Information shown START

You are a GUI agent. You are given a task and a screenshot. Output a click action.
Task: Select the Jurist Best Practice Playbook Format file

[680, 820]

Information shown END
Information shown START

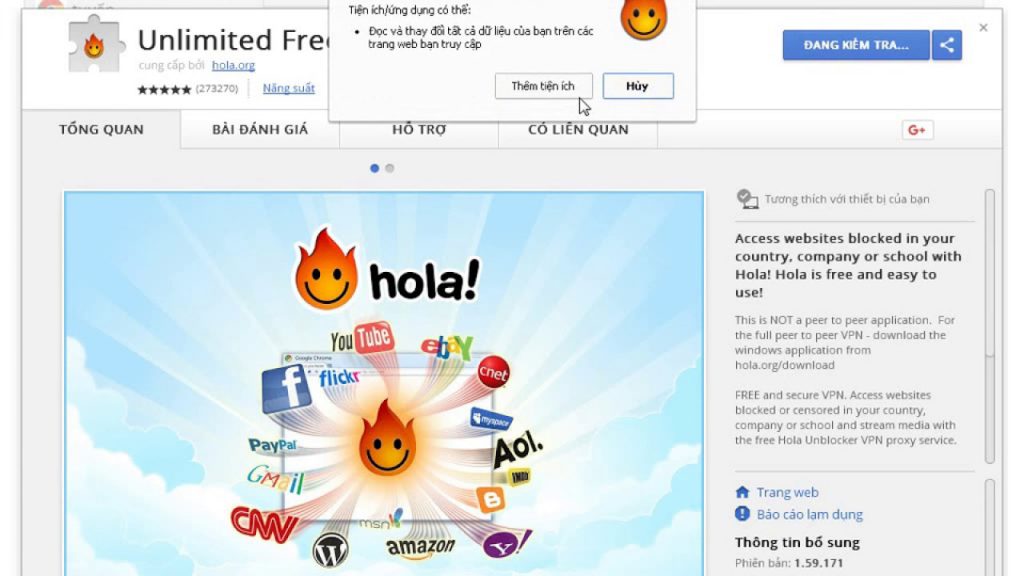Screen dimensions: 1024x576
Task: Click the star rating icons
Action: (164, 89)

Information shown END
Information shown START

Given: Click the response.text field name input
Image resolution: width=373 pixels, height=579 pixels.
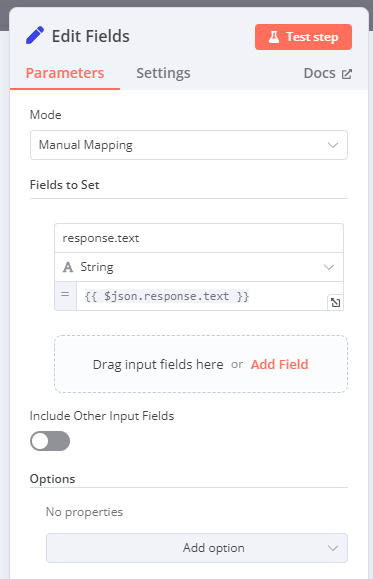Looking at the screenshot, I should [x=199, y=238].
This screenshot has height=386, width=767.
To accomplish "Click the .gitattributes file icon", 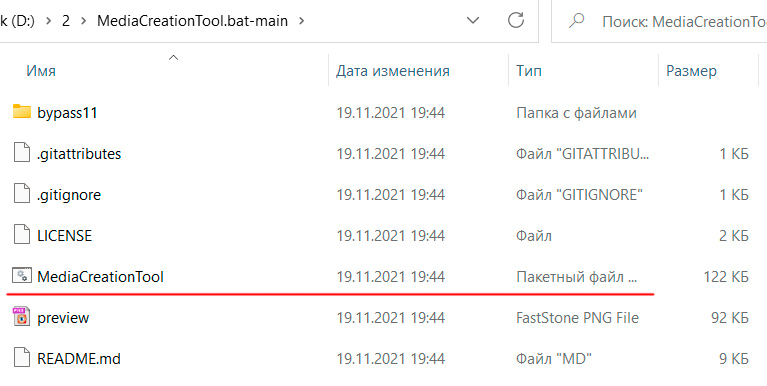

Information shown END

**Exercise description:** Nothing but the lines from the one containing "Image resolution: width=373" through the one containing "the .gitattributes file" should appear, copied exactly from the material above and without pictures.

**Task solution:**
Image resolution: width=373 pixels, height=579 pixels.
Looking at the screenshot, I should [x=199, y=238].
This screenshot has height=386, width=767.
To accomplish "Click the .gitattributes file icon", 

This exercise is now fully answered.